→ TASK TO CARRY OUT: Find every line below with "purple" in it and give only how many there are.

───── RECORDS

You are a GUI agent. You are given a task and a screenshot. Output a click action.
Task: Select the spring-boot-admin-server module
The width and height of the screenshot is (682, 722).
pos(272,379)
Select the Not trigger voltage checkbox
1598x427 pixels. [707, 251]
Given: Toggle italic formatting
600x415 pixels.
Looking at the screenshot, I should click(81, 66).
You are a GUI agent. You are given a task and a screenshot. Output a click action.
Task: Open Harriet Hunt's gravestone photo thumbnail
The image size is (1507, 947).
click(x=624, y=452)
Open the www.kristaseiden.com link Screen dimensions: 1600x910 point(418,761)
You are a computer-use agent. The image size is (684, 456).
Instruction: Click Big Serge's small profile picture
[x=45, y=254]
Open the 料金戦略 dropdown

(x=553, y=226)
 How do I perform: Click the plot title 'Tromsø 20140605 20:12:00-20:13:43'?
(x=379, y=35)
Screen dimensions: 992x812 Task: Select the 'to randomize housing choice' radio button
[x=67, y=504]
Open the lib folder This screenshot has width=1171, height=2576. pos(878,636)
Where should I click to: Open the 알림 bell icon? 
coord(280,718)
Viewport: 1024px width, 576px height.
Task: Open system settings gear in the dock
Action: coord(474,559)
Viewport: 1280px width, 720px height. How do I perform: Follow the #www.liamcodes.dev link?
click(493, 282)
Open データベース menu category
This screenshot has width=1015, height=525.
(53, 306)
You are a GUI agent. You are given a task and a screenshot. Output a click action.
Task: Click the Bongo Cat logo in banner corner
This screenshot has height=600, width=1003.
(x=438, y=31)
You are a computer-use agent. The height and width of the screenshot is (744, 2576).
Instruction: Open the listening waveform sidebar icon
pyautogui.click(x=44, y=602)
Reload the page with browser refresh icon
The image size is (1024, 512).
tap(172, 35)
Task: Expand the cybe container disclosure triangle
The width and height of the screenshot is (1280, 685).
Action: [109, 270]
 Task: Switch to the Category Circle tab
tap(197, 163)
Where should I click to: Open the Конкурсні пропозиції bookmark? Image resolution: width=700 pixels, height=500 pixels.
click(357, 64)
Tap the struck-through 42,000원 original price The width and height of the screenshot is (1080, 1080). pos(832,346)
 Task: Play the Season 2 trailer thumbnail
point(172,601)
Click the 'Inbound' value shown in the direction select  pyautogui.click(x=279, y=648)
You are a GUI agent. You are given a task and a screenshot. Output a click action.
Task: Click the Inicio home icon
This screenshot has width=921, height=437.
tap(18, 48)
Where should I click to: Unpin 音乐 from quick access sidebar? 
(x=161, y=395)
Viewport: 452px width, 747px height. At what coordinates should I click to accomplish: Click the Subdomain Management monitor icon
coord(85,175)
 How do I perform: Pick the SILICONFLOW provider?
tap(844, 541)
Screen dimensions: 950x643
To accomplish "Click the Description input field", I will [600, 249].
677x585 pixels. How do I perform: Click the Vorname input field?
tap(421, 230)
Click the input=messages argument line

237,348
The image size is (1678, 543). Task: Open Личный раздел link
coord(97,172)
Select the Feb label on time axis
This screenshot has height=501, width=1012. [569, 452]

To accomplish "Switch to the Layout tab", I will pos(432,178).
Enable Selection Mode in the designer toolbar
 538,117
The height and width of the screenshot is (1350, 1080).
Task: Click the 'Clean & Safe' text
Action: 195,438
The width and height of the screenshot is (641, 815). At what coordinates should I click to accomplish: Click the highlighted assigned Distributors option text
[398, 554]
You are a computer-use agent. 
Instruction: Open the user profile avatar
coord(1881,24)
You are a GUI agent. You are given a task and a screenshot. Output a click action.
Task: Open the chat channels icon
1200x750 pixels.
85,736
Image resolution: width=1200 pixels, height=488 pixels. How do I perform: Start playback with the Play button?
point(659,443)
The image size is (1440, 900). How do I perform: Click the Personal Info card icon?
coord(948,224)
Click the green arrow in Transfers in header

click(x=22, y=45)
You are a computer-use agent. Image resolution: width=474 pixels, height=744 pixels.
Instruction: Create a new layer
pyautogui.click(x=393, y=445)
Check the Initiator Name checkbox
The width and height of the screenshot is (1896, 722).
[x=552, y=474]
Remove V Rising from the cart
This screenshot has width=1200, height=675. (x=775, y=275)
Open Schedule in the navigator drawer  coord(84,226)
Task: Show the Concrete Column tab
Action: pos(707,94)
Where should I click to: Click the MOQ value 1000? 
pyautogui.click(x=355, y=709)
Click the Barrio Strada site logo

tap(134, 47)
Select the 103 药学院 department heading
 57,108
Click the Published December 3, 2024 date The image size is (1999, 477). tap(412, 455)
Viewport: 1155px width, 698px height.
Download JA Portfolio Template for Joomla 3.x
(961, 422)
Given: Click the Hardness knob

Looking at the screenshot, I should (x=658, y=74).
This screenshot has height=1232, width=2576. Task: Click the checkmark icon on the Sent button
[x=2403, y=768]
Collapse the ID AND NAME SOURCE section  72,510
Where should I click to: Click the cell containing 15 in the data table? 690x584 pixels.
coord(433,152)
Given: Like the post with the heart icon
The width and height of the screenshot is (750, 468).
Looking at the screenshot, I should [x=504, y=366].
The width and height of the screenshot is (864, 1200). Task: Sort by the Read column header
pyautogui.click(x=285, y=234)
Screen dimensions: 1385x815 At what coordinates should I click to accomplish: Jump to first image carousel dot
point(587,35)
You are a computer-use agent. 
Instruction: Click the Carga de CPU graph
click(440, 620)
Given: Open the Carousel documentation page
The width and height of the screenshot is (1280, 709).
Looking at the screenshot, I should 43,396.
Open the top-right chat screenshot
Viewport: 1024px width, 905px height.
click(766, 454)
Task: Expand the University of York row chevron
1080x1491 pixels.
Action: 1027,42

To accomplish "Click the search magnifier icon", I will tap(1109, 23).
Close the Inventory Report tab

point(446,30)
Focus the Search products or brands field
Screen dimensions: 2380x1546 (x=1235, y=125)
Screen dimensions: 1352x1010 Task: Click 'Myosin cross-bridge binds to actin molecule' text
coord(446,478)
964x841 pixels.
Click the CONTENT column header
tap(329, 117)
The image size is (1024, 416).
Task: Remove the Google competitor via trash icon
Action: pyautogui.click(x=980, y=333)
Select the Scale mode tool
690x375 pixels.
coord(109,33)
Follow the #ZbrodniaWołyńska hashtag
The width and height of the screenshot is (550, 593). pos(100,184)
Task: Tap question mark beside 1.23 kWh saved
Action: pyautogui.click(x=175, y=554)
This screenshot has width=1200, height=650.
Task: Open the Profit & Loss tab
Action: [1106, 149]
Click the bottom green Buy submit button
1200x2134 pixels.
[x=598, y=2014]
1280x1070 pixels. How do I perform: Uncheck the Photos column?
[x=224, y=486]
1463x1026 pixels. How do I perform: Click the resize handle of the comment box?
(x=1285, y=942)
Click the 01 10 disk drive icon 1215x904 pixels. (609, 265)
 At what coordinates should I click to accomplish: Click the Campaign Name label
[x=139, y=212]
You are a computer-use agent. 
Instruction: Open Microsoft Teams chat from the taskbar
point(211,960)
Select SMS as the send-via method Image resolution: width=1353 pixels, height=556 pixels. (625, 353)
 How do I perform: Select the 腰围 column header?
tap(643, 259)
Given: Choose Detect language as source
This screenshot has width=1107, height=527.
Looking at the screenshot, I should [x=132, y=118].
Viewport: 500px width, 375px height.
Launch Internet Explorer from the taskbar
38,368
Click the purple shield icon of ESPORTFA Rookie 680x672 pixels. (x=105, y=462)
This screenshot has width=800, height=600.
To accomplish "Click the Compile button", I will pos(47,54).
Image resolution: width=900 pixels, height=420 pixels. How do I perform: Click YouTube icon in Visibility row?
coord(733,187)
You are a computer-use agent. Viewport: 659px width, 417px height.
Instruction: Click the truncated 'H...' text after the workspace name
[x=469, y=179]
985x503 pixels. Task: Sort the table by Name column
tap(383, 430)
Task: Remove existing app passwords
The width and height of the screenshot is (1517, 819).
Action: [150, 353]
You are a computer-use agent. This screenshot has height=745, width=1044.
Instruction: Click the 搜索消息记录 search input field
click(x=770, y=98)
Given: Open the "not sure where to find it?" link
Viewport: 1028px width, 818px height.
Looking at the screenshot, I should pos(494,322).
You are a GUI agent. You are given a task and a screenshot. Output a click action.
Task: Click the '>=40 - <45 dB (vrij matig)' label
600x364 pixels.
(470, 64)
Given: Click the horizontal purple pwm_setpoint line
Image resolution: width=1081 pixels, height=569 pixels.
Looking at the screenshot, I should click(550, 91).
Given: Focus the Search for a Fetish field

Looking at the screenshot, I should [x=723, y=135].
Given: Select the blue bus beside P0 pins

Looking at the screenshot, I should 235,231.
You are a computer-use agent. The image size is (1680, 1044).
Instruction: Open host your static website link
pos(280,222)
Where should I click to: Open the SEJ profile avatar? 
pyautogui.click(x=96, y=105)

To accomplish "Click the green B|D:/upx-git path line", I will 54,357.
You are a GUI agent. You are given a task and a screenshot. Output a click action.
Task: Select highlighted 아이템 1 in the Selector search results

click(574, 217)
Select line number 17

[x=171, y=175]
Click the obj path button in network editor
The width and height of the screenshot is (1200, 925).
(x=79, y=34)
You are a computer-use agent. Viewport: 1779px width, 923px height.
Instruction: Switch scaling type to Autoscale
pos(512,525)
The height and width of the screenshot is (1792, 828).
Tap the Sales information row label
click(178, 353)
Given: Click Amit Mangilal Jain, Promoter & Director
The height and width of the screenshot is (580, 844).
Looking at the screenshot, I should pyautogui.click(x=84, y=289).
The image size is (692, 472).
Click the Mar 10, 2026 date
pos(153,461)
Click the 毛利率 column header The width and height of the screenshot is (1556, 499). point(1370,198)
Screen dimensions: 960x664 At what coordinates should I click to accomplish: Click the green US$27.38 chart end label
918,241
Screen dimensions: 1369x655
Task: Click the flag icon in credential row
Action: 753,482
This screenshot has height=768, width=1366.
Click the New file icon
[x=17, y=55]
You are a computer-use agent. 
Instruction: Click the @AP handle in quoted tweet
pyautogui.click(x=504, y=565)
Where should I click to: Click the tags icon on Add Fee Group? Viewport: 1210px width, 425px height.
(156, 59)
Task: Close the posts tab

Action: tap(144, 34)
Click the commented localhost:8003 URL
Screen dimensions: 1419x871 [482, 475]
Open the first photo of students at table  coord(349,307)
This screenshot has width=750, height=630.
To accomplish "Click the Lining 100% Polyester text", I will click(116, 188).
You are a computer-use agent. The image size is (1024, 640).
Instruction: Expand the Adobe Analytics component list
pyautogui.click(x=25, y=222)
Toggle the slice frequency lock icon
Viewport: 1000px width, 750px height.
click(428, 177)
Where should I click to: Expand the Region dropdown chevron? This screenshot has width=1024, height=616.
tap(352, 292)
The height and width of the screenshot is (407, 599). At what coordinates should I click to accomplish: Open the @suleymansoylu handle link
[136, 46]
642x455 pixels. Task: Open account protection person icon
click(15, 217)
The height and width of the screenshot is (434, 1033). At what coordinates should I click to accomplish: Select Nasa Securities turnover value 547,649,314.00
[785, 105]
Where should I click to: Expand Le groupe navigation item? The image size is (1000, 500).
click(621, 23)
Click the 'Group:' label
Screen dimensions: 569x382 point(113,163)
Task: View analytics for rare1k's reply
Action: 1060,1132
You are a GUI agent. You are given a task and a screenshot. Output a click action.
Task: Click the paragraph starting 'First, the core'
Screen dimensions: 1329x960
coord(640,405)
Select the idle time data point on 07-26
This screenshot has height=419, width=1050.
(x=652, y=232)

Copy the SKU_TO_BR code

──────────

→ WRITTEN RESPONSE: 2